Change of deposit calculation rules

By JIANG XUEQING (China Daily) Updated: 2014-12-30 08:22

Change of deposit calculation rules

An investor examines stock prices at a brokerage in Hangzhou, capital of Zhejiang province. The Shanghai Composite Index climbed to the highest level since January 2010 on Monday. Expectations of loosening liquidity conditions may further boost market sentiment. LONG WEI/FOR CHINA DAILY

PBOC decision expected to lower financing costs, boost lending

The People's Bank of China, the central bank, will change rules on how it calculates the loan-to-deposit ratios of banks from next year, a move that is expected to make available more funds for lending.

The central bank will expand the base for calculating loan-to-deposit ratios by including savings held by banks for non-deposit-taking financial institutions into bank deposits. Under the current rules, Chinese banks are allowed to lend up to 75 percent of their deposits.

Lian Ping, chief economist at Bank of Communications Co Ltd, said: "By enlarging the scope of deposits, the central bank will defuse the pressure of attracting deposits on banks, especially medium-sized joint-equity commercial banks. It is estimated that the loan-to-deposit ratio may drop by more than 5 percentage points."

Statistics from listed commercial banks showed that the savings of non-bank financial institutions accounted for about 8 percent of the total deposits of the listed banks at the end of June. For Industrial Bank Co Ltd alone, such savings even took up 24.7 percent of its deposits. It is expected that the adjustment of the calculation method may lower the bank's loan-to-deposit ratio by 12 percentage points.

The rule change will ease liquidity conditions and reduce deposit and lending rates for commercial banks. It will also help lower financing costs for domestic companies, Lian said.

The PBOC said banks should set aside additional reserves for the newly included deposits, but the reserve requirement ratio is set at zero for the time being, which means banks do not need to hold additional reserves at present.
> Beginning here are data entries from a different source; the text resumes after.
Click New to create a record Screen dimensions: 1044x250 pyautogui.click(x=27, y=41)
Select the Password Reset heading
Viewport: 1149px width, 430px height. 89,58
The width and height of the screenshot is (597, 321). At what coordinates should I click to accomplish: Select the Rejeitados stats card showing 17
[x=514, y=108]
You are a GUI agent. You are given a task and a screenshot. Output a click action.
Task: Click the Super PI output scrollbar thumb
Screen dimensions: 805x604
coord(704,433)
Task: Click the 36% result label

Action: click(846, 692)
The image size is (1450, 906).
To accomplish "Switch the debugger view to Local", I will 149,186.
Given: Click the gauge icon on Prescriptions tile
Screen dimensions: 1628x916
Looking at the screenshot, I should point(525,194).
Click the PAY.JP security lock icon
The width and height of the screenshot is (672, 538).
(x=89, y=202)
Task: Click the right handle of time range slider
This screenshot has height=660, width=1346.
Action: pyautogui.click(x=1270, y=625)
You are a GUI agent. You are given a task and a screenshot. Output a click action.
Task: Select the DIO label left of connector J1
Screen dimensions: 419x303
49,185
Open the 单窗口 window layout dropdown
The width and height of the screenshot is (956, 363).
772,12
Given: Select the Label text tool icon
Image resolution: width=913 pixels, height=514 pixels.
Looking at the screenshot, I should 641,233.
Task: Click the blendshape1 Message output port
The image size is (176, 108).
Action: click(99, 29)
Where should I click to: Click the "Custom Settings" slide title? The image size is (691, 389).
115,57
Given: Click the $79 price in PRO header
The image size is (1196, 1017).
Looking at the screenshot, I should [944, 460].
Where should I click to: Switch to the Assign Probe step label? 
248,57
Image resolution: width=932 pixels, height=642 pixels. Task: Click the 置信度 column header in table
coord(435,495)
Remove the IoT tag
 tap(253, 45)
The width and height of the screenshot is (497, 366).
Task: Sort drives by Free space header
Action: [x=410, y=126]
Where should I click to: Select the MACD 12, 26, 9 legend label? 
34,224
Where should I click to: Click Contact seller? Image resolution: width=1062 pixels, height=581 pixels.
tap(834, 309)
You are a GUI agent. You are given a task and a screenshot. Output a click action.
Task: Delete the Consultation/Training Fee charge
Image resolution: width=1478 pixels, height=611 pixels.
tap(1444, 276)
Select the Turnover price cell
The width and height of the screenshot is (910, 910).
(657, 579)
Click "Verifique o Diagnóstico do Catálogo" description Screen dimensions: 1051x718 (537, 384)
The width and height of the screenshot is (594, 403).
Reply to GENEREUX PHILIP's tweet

According to a research report by Shenyin & Wanguo Securities Co Ltd, the savings held by banks for non-deposit-taking financial institutions had reached 10.3 trillion yuan ($1.65 trillion) as of Sept 30. Additional reserves are needed for 7.8 trillion yuan of the savings. If the reserve requirement ratio were 20 percent, about 1.5 trillion yuan would be set aside as additional reserves.

Wen Bin, principal researcher at China Minsheng Banking Corp Ltd, said: "If the PBOC requires banks to set aside additional reserves worth 1.5 trillion yuan, it would have to cut the RRR by 150 basis points to offset the reserves' impact on liquidity. The central bank decided not to resort to an across-the-board RRR cut due to concerns that the financial market will interpret this move as China's easing of monetary policy."

Li Shanshan, a banking analyst at BOCOM International Holdings Co Ltd, said the PBOC does not want to send a signal indicating that the monetary policy will become too loose.

"The central bank released short-term liquidity in recent months mainly through monetary policy tools. Although it may cut RRR and interest rates next year, the central bank is unlikely to do so within a short time," Li said in a research note.

By easing the rules on loan-to-deposit ratios, the PBOC will improve the credit capacity of commercial banks, but it does not mean that banks will increase lending, analysts and economists said.

The speed of lending depends more on the loosening of credit policies and the demand of the real economy than loan-to-deposit ratios. The major problem now is lack of sufficient credit demand, Li said.